Please keep pictures out of the copy, and print exactly the lines from the one containing "You are a GUI" through the end of the records.

Saved entries
__________
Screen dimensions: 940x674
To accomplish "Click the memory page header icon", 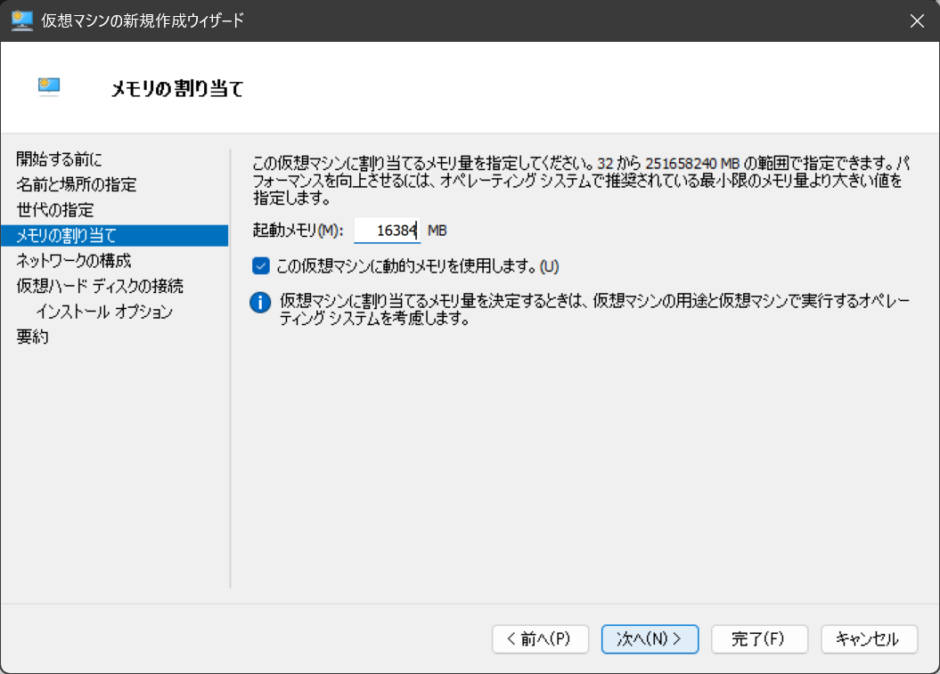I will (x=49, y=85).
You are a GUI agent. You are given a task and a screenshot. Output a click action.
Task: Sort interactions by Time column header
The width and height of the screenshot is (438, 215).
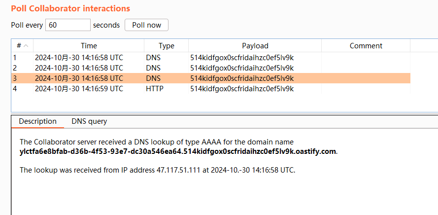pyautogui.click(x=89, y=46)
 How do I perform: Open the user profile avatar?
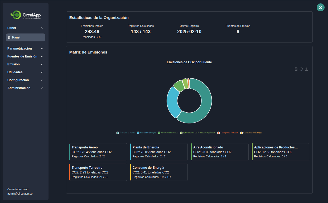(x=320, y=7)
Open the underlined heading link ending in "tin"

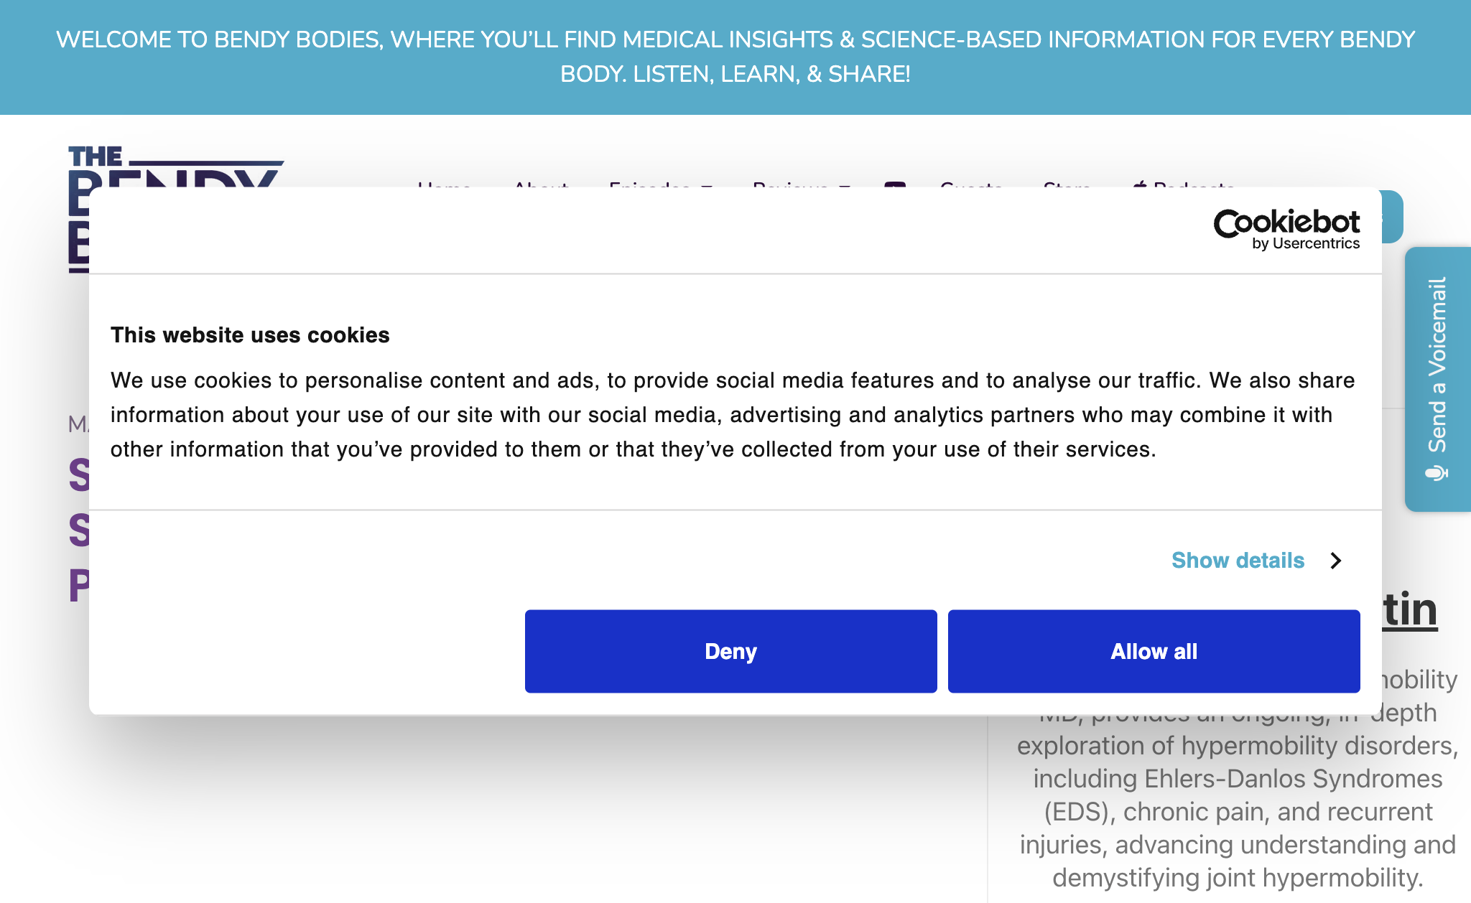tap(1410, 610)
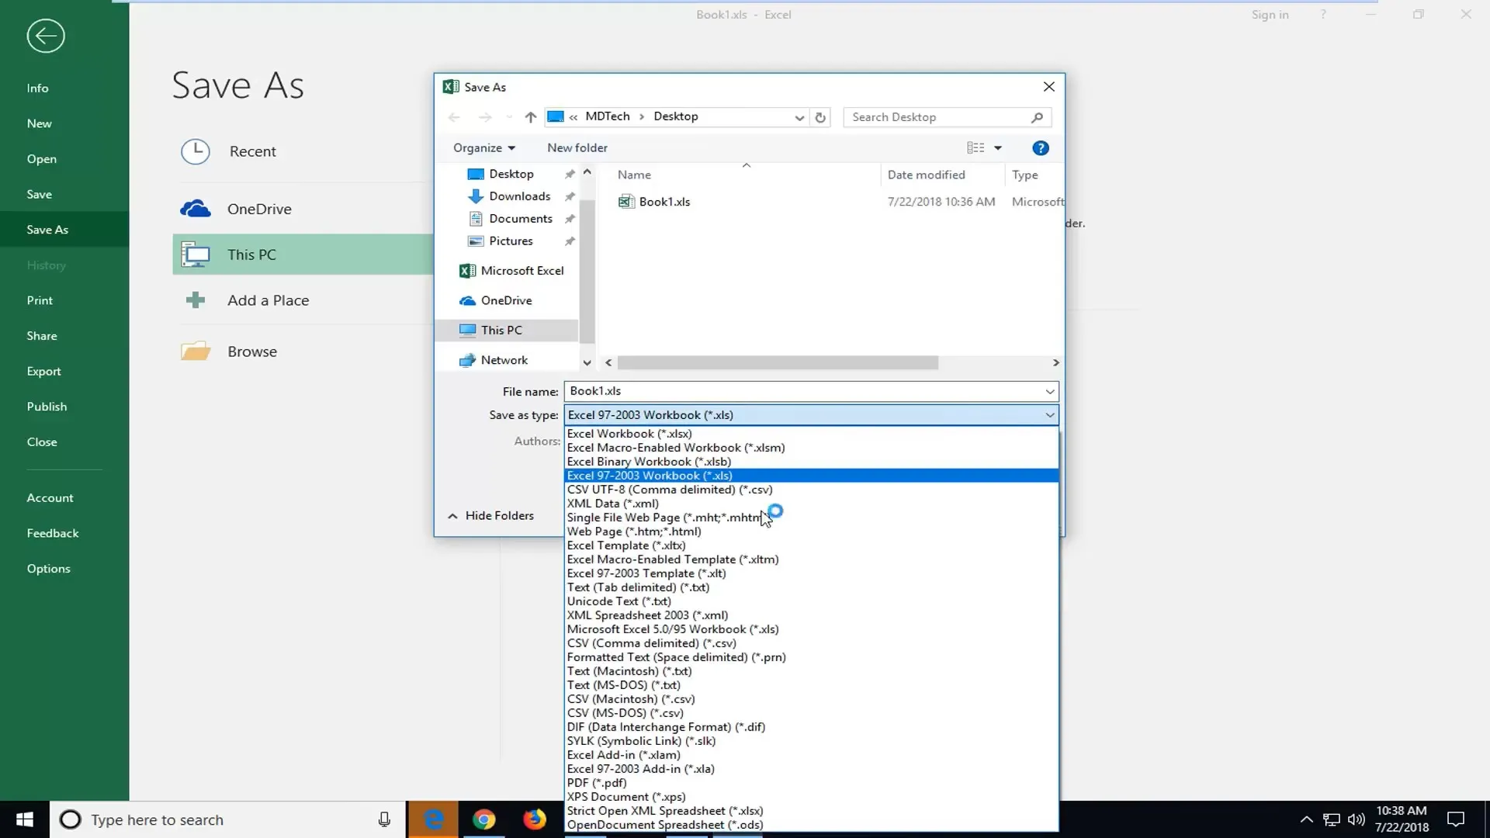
__________
Expected answer:
You are a GUI agent. You are given a task and a screenshot. Output a click action.
Task: Sort interactions by Time column header
The width and height of the screenshot is (438, 215).
pyautogui.click(x=89, y=46)
 How do I perform: Open the user profile avatar?
(x=320, y=7)
Open the underlined heading link ending in "tin"

tap(1410, 610)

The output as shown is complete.